▸ O QUE PRODUZIR
Com base no trecho selecionado, explique por que Rushdie chama a fase atual da literatura de "literatura de precariedade".

Coletânea reúne bons textos em tom de melancolia e desencanto

Salman Rushdie e Hanif Kureishi estão na terceira edição da "Granta" no Brasil

MARCELO PEN
ESPECIAL PARA A FOLHA

No ensaio que fez para o número cem da revista "Granta", o escritor Salman Rushdie versa sobre o caráter e o destino dos seres humanos, nos moldes do filósofo grego Heráclito, dizendo (e agora cita o romancista americano Saul Bellow) que o "caráter de um homem é sua sina".
Depois, fala da fase atual da literatura, composta por escritores desenraizados, nutridos em um profundo senso de impermanência. Classifica-a como "literatura de precariedade", na qual "nem o destino nem o caráter podem ser tidos como certos" (e muito menos a ligação entre ambos).
A edição número cem da "Granta" transformou-se, no Brasil, nesta "Granta em Português/3", a qual, descontando a capa de David Hockney e um conto de Ingo Schulze, segue mais ou menos a original. A "Granta" surgiu em 1979, na Inglaterra, das cinzas de uma revista da Universidade de Cambridge. As edições de 1983 e de 1993, dos "Melhores Jovens Escritores Britânicos", foram antológicas, trazendo autores como o próprio Rushdie, Julian Barnes, Ian McEwan (na de 1983), Hanif Kureishi e Nicholas Shakespeare (1993).
Os autores citados estão aqui (a edição da "Granta 100" ficou a cargo de William Boyd, um dos melhores jovens escritores britânicos da safra de 1983), além de antigos colaboradores, como Harold Pinter e Mario Vargas Llosa, e gente nova, como Helen Oyeyemi e Tash Aw. Todos contribuíram com material inédito para o número.
Voltando à questão do desarraigamento proposta por Rushdie, vale não só observar que alguns dos autores, a começar por este romancista britânico de origem indiana, nasceram em outro país (como Helen Oyeyemi, na Nigéria) ou têm ascendência estrangeira (como Kureishi, paquistanesa), mas também que várias das narrativas desta edição se passam em terra estrangeira.

▸ TRECHOS DA LISTAGEM
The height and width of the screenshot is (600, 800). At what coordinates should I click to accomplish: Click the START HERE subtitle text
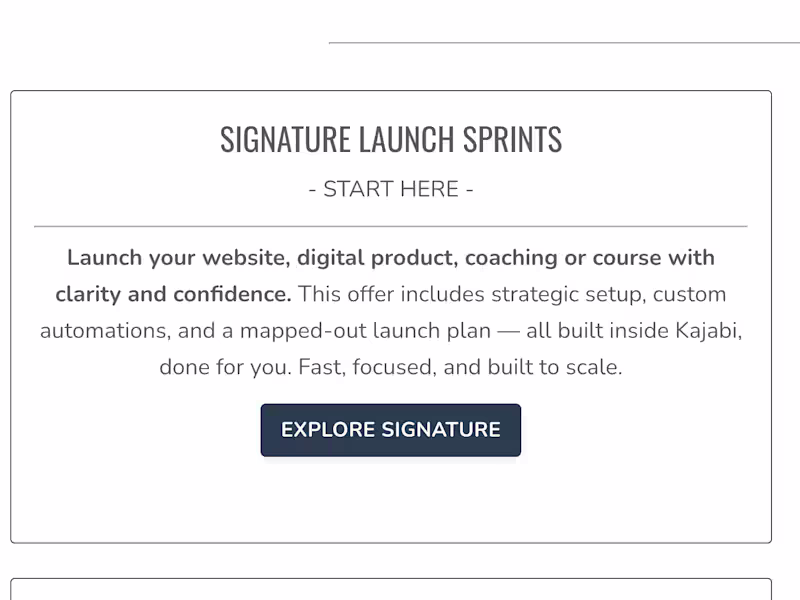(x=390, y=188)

--

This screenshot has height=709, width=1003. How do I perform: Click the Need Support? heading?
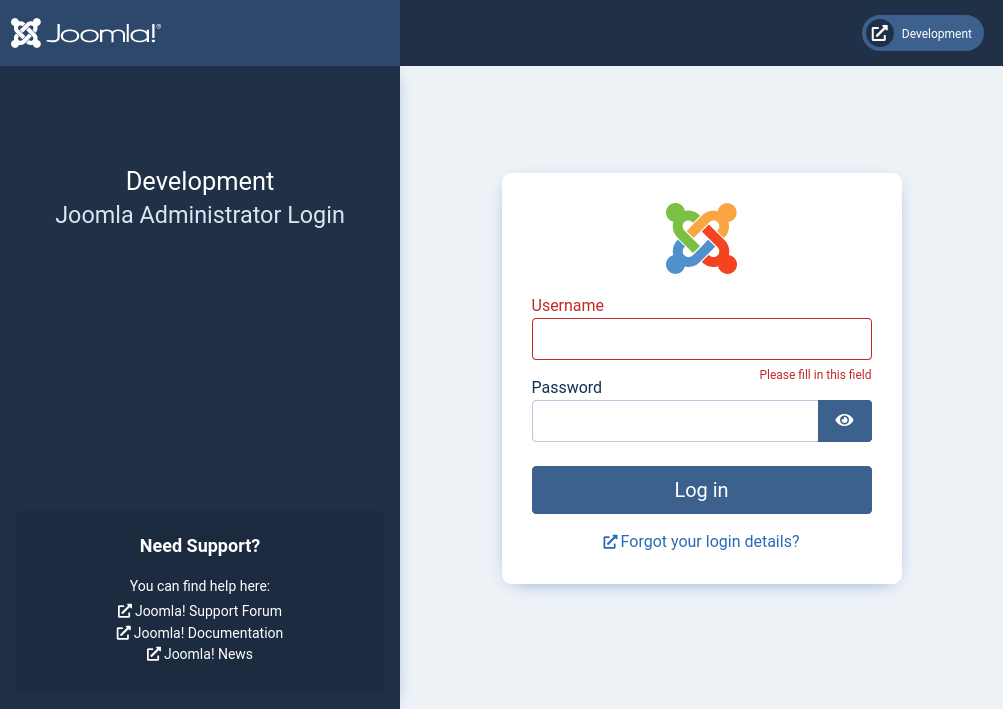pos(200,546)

...

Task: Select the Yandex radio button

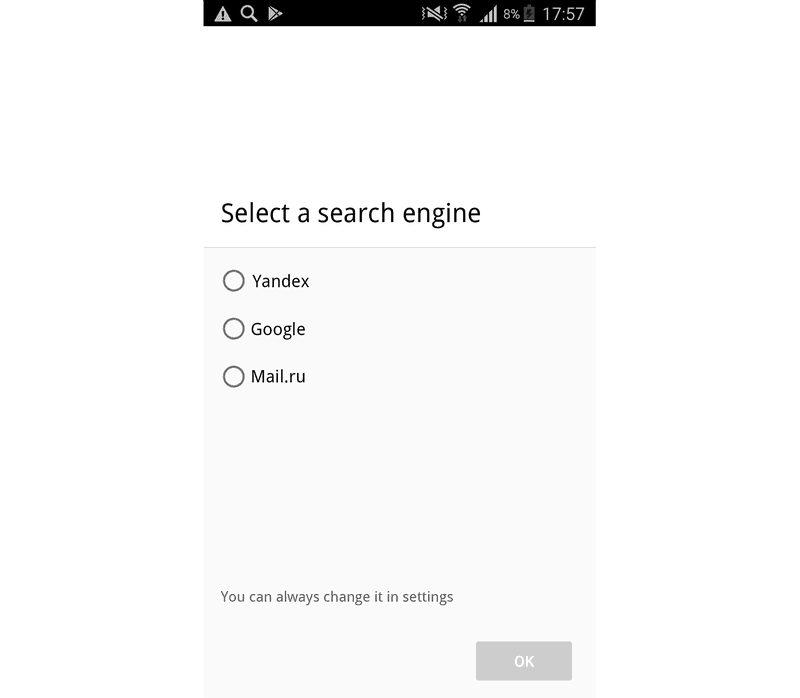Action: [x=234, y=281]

▸ TAREFA CONCLUÍDA
Essa literatura é composta por escritores desenraizados, nutridos em um profundo senso de impermanência. Nela, nem o destino nem o caráter podem ser tidos como certos, e muito menos a ligação entre ambos.